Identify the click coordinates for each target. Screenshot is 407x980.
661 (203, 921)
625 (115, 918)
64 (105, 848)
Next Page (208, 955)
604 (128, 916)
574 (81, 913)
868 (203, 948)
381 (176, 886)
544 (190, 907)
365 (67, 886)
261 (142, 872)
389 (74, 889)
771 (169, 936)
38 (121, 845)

•••

» **PROBLEM**: Rewrite the lines above as a numbered list, leaving out any blank lines.

» **RESPONSE TO THE EXERCISE**:
1. Identify the click coordinates for each target. Screenshot is 407x980.
2. 661 (203, 921)
3. 625 (115, 918)
4. 64 (105, 848)
5. Next Page (208, 955)
6. 604 (128, 916)
7. 574 (81, 913)
8. 868 (203, 948)
9. 381 (176, 886)
10. 544 (190, 907)
11. 365 (67, 886)
12. 261 (142, 872)
13. 389 (74, 889)
14. 771 (169, 936)
15. 38 (121, 845)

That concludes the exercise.